Application of water activity-based theory for moisture diffusion in electronic packages using ANSYS

Abstract

Polymeric materials used in electronic packages can absorb moisture from ambient environment, causing moisture-related reliability issues. To model moisture diffusion, concentration-based theory has been widely used, assuming the driving force as the gradient of moisture concentration. However, moisture concentration becomes discontinuous at material interface, which creates great numerical difficulty in multi-material systems. While several normalization schemes were developed to mitigate the issue, much confusion still exists regarding the principle of moisture diffusion. Meanwhile, an activity-based theory was recently developed according to the fundamental moisture diffusion mechanism: water transports from a high water activity region to a low one.
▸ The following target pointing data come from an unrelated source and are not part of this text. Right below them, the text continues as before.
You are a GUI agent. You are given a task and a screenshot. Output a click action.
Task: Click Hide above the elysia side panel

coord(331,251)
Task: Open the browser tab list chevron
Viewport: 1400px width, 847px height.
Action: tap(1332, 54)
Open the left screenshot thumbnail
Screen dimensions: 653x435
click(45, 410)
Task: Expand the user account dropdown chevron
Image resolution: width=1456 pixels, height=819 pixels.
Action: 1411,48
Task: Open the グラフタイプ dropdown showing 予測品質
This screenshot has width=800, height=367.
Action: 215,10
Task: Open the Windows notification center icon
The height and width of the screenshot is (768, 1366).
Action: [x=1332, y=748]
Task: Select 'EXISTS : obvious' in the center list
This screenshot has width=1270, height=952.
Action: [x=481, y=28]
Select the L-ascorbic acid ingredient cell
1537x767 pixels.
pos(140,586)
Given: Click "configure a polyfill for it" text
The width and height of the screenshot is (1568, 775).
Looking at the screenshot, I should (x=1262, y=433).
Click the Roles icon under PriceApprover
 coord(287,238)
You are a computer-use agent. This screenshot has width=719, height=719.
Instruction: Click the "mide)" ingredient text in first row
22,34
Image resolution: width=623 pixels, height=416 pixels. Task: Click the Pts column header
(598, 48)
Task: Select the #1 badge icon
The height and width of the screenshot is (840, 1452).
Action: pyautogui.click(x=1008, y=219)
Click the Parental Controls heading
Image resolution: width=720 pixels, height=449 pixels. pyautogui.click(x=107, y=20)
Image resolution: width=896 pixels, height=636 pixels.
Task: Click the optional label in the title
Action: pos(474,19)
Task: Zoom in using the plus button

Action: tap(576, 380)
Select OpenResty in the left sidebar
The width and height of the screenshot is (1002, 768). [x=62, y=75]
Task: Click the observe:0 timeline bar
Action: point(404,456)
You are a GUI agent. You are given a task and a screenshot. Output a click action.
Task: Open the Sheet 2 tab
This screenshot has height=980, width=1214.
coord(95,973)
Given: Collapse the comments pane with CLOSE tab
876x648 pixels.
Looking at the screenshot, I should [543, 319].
Unlike moisture concentration, water activity is a state variable and is always continuous at material interface. These concepts of water activity-based theory, however, have not been well recognized in electronic packaging industry. In this paper, a unified activity-based diffusion theory was implemented in commercial finite element software (ANSYS) to study moisture diffusion in electronic packages. We showed that the original theory can be simplified by using temperature-dependent generalized solubility (which corresponds to a temperature-dependent Henry's law). The new theory has no issue of interface discontinuity since water activity is always continuous. We also showed that the activity-based model can be used to unify the existing normalized concentration-based theories. The activity-based theory was then implemented using concentration-activity analogy within ANSYS computational framework. The coupled field elements, however, must be adopted as diffusion-only element in ANSYS cannot consider temperature-dependent material property. As a validation, numerical study was conducted to model moisture diffusion through a bi-material interface under dynamic temperature and humidity conditions. Great agreement was obtained between the ANSYS results and the literature data. We concluded that the unified activity-based diffusion theory is effective for modeling moisture diffusion in electronic packages.